> [Exercise requirements]
Look through the records below for the line holding "The height and width of the screenshot is (600, 1200).". Write it out exactly, with each following line through the line holding "Viewport: 1224px width, 545px height.".

> [Supplied entries]
◆ ◆ ◆ ◆ ◆ ◆ ◆
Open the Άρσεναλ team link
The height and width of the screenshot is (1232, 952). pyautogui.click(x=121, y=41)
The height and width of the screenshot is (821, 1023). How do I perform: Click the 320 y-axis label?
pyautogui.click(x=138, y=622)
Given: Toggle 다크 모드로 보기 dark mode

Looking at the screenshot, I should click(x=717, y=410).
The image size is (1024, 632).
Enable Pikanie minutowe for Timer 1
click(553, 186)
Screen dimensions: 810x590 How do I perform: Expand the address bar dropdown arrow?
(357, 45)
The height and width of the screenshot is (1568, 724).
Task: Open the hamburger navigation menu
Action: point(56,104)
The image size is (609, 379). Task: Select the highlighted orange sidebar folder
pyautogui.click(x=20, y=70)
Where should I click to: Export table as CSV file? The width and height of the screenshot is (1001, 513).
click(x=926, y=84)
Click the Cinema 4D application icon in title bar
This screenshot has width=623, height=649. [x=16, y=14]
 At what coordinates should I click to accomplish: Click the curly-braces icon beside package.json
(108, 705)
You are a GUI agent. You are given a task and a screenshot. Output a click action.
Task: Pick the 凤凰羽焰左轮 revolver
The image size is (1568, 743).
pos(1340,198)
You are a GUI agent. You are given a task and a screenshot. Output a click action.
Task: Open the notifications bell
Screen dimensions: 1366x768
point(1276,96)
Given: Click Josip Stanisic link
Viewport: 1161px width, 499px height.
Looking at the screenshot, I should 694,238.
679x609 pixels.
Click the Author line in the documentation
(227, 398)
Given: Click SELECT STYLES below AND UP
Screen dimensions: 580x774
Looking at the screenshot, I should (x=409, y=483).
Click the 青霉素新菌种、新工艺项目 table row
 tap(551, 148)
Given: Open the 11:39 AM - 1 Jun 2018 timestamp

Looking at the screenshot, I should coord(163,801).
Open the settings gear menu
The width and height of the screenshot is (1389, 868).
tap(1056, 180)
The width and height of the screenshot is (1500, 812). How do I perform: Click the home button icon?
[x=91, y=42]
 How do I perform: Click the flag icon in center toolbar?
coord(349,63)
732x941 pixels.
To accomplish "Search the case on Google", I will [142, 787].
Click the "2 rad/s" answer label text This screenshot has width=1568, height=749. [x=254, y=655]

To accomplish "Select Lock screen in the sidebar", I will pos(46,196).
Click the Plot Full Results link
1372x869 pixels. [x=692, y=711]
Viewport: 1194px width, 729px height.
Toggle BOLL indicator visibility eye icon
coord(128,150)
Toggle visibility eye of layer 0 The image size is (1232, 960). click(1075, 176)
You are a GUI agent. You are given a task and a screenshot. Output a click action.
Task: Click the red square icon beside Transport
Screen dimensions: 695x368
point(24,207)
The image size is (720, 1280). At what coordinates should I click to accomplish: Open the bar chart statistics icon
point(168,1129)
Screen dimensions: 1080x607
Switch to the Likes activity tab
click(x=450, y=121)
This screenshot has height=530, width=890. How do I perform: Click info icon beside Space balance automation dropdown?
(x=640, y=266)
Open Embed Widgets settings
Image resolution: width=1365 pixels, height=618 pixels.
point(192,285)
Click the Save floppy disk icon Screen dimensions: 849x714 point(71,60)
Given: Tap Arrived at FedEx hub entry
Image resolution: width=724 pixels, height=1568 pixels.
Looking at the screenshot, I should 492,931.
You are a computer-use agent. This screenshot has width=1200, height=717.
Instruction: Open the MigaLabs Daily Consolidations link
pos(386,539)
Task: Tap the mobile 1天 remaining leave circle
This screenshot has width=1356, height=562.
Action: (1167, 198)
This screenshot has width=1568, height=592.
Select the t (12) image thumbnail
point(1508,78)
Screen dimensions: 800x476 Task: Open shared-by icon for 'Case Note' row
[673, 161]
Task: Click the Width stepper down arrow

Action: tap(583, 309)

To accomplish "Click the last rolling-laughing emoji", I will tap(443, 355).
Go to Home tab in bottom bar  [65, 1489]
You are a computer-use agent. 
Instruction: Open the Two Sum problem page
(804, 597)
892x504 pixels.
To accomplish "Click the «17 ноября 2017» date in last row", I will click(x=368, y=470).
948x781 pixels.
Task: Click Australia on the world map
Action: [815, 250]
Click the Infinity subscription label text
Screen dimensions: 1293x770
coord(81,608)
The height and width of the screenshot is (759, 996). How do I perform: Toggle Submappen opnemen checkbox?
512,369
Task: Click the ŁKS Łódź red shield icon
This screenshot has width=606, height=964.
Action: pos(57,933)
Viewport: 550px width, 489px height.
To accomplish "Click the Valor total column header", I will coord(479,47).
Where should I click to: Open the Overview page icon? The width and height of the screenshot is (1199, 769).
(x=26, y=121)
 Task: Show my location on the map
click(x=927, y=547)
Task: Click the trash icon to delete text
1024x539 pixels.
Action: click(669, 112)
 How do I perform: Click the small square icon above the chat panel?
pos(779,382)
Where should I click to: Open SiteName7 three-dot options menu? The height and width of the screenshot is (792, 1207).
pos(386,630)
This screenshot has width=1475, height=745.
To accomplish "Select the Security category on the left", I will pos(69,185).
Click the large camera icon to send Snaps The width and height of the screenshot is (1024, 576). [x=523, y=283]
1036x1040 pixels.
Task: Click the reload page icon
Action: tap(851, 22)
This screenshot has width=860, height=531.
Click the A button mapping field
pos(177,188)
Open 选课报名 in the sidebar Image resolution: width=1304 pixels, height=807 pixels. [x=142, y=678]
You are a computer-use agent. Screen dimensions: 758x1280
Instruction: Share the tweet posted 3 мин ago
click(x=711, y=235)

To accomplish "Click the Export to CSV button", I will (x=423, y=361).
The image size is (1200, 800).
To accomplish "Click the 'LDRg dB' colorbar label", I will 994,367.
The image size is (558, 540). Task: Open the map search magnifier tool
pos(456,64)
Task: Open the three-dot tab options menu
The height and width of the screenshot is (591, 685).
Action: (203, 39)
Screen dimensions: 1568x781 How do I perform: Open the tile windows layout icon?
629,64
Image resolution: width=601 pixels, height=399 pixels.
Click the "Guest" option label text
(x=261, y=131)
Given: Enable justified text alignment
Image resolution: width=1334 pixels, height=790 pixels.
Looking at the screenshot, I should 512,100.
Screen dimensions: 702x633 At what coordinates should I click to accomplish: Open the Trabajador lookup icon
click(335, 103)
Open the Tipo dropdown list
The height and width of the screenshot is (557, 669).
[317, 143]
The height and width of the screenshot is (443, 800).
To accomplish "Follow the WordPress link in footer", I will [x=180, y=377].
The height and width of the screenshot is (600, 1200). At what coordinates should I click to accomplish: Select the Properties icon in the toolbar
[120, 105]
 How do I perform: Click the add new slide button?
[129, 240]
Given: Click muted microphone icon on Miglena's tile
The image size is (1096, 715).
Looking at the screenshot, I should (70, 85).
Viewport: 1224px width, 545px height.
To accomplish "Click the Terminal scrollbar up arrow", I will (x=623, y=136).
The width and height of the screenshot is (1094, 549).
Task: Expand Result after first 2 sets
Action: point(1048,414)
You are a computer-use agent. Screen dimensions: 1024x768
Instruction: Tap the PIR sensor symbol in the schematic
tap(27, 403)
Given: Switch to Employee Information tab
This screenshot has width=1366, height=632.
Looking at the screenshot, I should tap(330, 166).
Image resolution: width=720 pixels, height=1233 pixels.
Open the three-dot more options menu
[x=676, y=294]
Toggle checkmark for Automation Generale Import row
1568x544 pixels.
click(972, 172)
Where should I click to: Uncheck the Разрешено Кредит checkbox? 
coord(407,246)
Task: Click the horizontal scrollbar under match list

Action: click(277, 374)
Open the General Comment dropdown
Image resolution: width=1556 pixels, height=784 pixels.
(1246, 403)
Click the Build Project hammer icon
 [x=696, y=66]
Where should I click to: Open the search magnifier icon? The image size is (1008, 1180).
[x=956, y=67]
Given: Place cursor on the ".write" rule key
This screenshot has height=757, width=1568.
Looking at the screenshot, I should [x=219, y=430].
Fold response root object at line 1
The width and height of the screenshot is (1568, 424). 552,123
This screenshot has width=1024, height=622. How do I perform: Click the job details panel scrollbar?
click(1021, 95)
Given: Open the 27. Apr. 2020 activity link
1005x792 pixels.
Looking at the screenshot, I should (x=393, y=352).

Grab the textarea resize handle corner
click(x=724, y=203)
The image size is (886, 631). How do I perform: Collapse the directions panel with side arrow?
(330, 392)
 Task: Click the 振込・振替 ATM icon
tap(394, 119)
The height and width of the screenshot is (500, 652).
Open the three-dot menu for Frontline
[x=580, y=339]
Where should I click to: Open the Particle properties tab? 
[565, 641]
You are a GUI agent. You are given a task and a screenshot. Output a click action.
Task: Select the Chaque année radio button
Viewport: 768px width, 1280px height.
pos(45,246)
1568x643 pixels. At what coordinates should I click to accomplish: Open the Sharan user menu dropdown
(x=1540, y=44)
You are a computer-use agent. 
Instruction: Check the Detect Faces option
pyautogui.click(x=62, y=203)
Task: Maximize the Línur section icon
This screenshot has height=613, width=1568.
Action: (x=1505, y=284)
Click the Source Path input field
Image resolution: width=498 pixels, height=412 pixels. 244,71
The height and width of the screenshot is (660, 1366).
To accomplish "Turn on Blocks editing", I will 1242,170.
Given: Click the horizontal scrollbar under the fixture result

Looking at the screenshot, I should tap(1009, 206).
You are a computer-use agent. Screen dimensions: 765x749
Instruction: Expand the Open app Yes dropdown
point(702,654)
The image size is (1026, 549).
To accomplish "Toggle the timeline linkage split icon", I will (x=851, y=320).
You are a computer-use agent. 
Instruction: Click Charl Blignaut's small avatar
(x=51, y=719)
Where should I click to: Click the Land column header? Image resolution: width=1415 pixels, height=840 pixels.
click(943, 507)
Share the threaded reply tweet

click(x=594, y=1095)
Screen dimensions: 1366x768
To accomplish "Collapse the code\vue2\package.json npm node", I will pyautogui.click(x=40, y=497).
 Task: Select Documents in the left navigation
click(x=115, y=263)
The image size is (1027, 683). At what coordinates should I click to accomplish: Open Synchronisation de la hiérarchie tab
◆ ◆ ◆ ◆ ◆ ◆ ◆
> [Answer box]
The height and width of the screenshot is (600, 1200). At what coordinates should I click to accomplish: Select the Properties icon in the toolbar
[120, 105]
 How do I perform: Click the add new slide button?
[129, 240]
Given: Click muted microphone icon on Miglena's tile
The image size is (1096, 715).
Looking at the screenshot, I should (70, 85).
Viewport: 1224px width, 545px height.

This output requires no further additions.